- The data:
____

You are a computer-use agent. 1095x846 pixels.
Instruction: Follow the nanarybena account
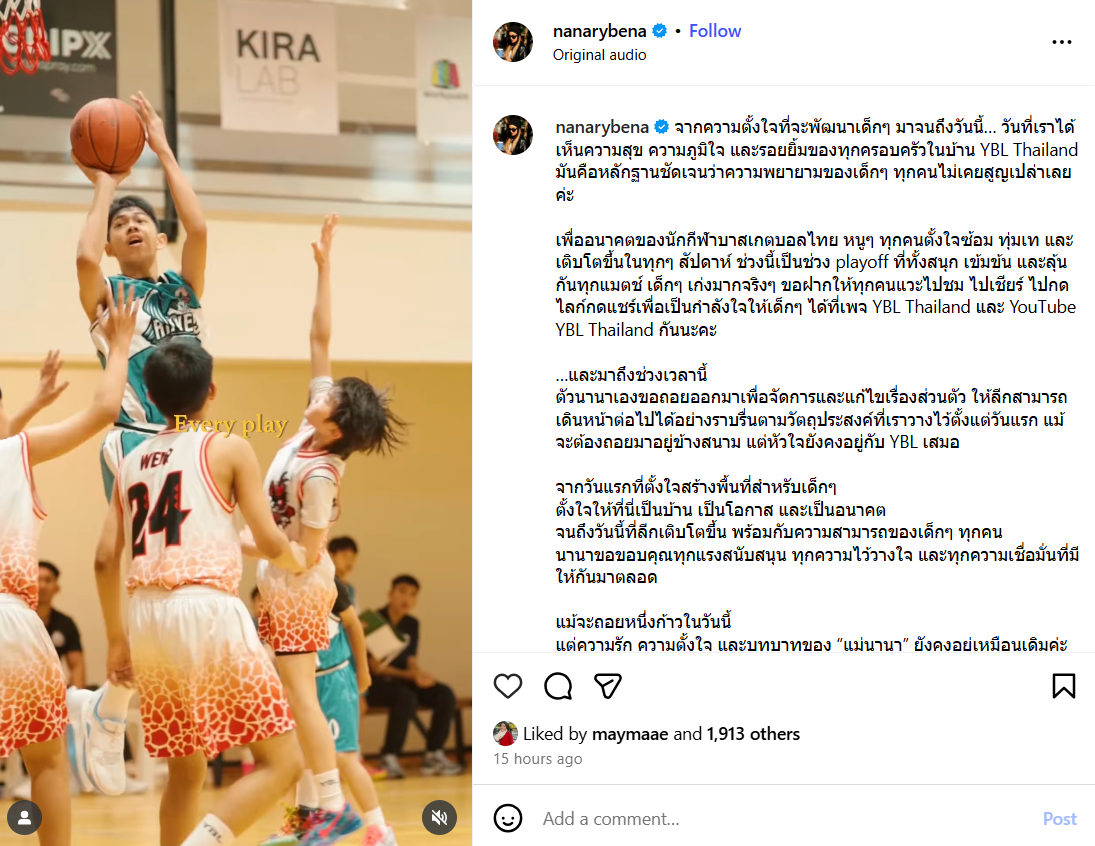pos(714,31)
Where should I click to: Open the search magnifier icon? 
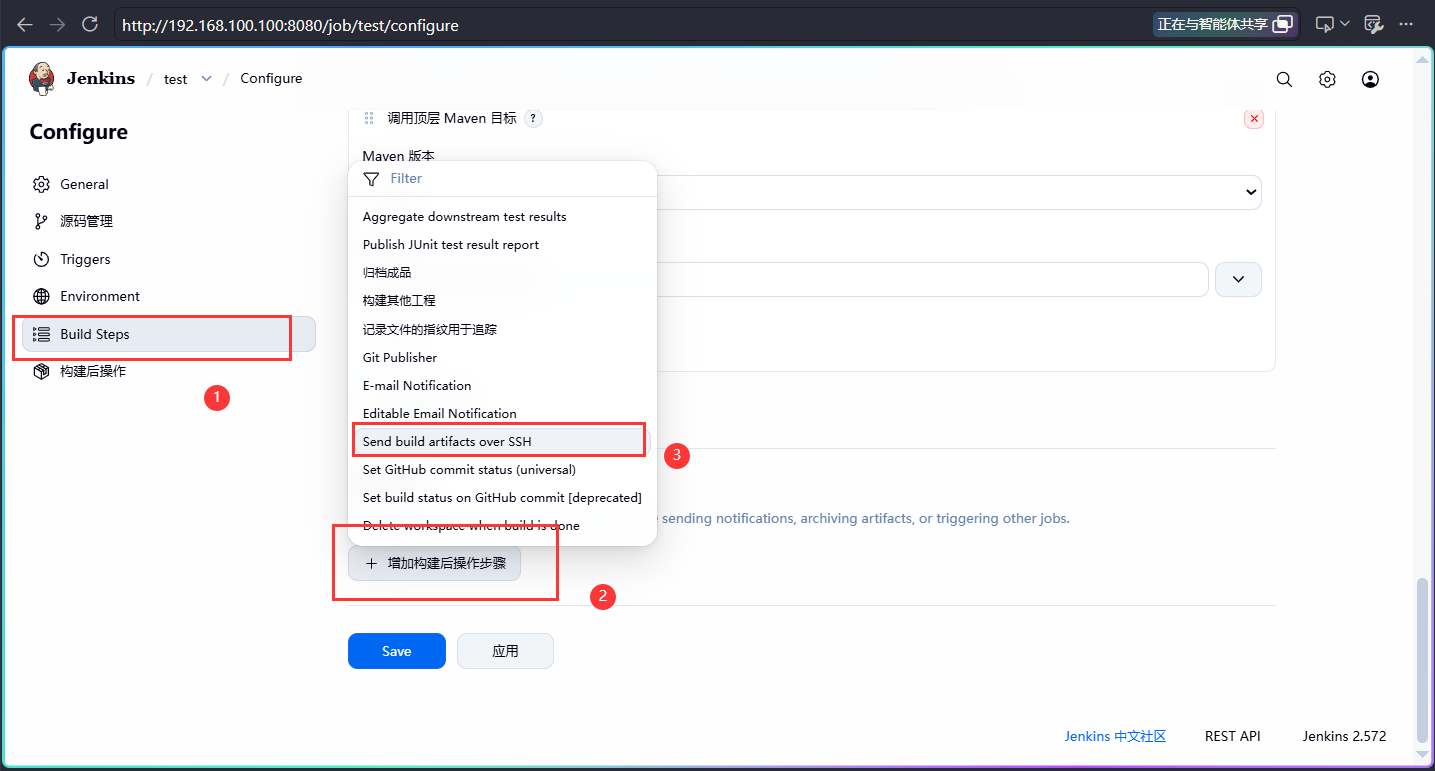tap(1284, 80)

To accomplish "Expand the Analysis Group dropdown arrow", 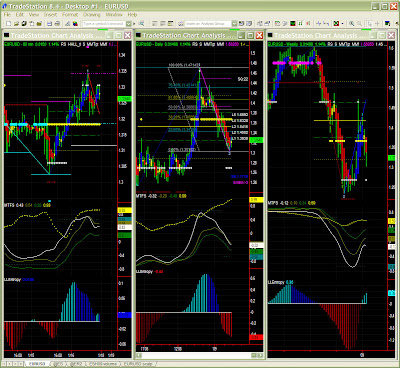I will click(234, 24).
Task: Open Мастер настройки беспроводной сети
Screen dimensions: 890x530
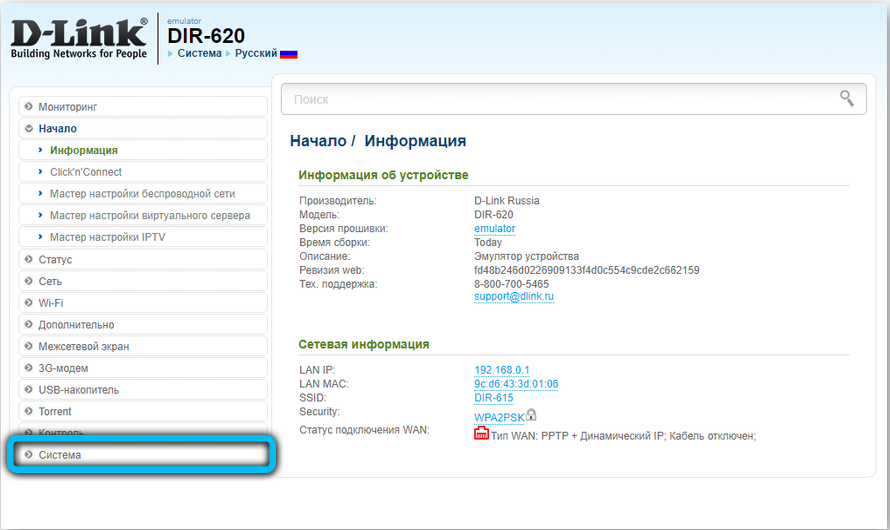Action: click(x=143, y=193)
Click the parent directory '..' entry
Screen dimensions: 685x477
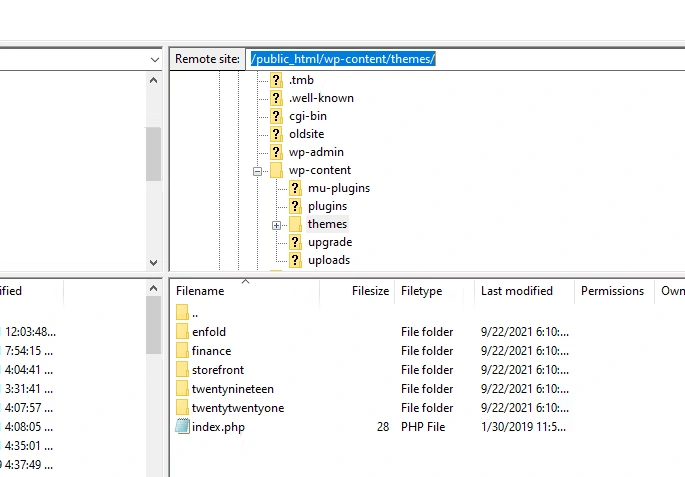coord(194,312)
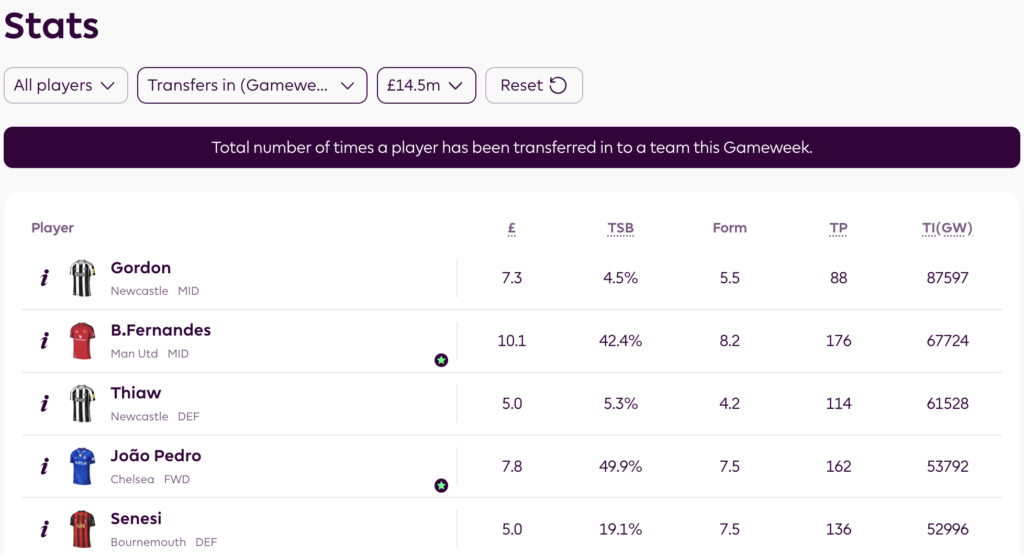Open info icon for B.Fernandes
Viewport: 1024px width, 556px height.
tap(44, 341)
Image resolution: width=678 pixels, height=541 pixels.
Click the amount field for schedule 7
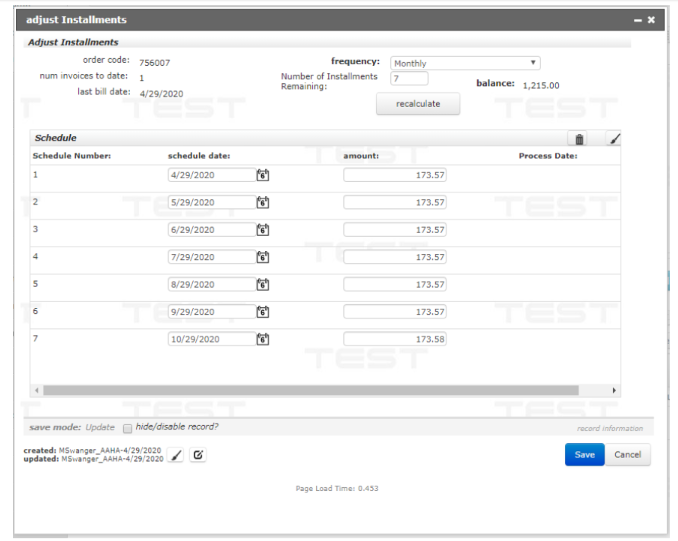(395, 339)
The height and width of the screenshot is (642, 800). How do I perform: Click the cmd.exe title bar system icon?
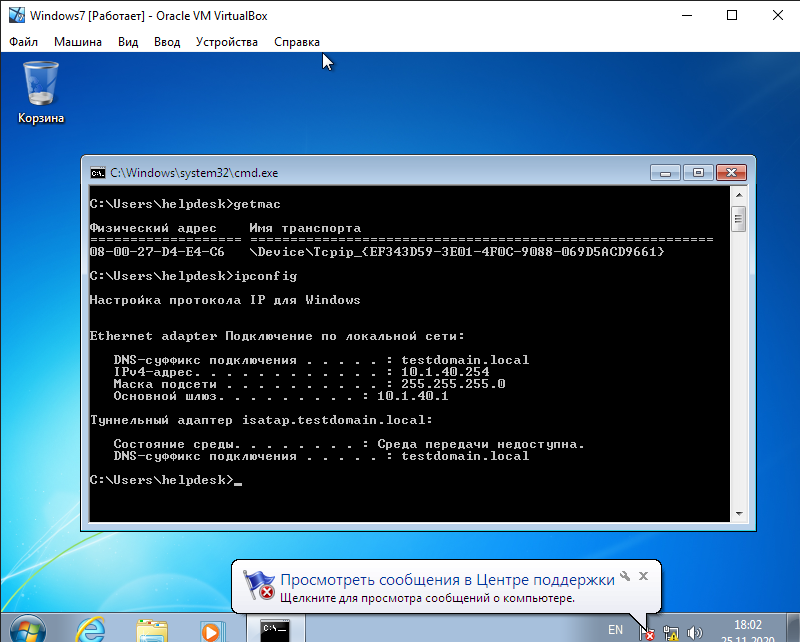97,172
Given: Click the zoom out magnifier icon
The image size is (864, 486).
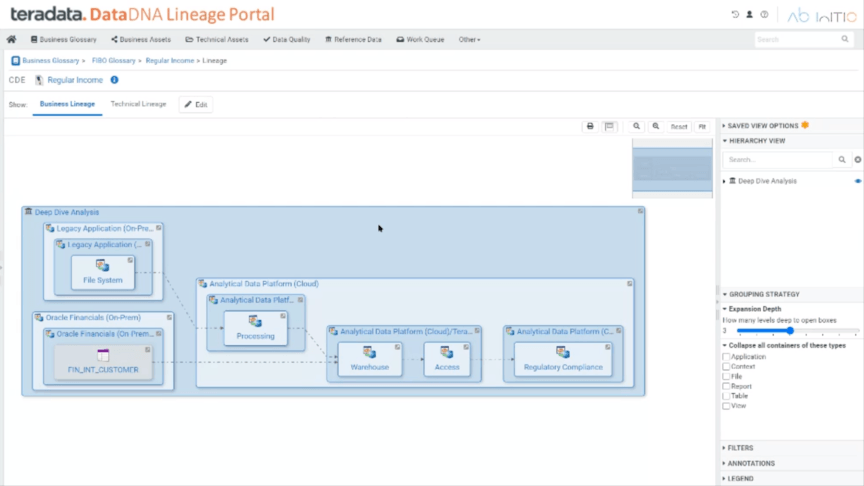Looking at the screenshot, I should (x=636, y=127).
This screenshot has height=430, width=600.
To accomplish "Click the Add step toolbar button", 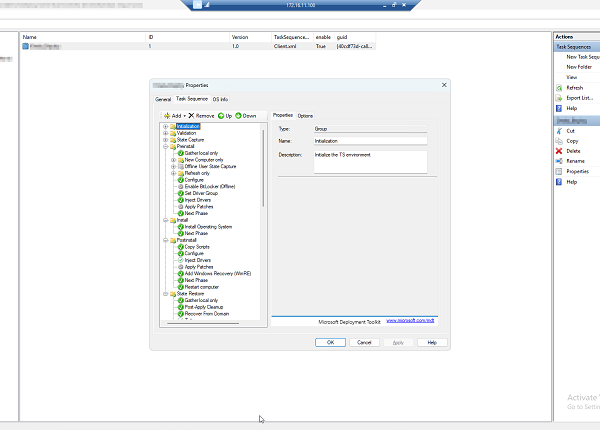I will point(173,116).
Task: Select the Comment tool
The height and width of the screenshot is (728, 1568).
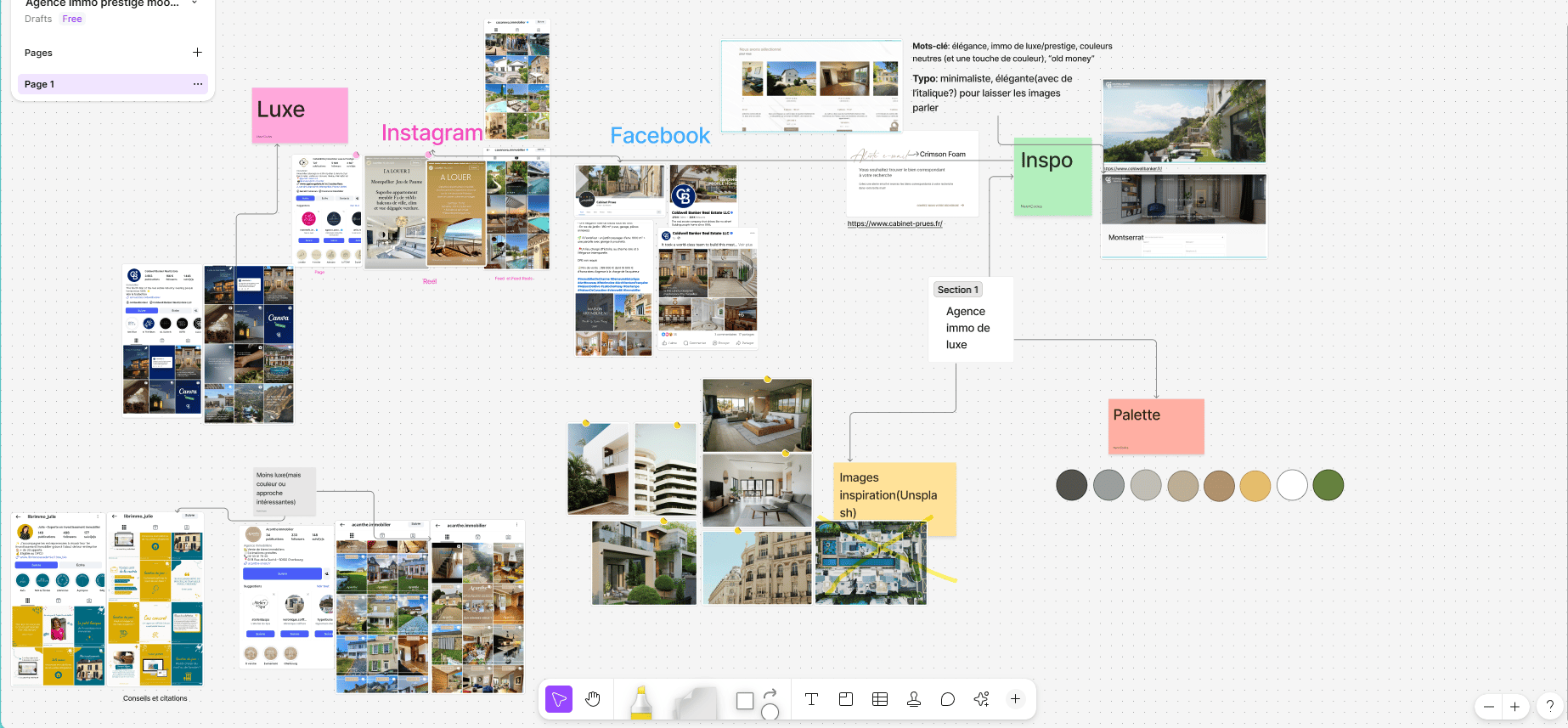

____

- What to produce: Go through the data above and return each line containing the string "Task".

- Solution:
Task: Open Мастер настройки беспроводной сети
Task: Select the Comment tool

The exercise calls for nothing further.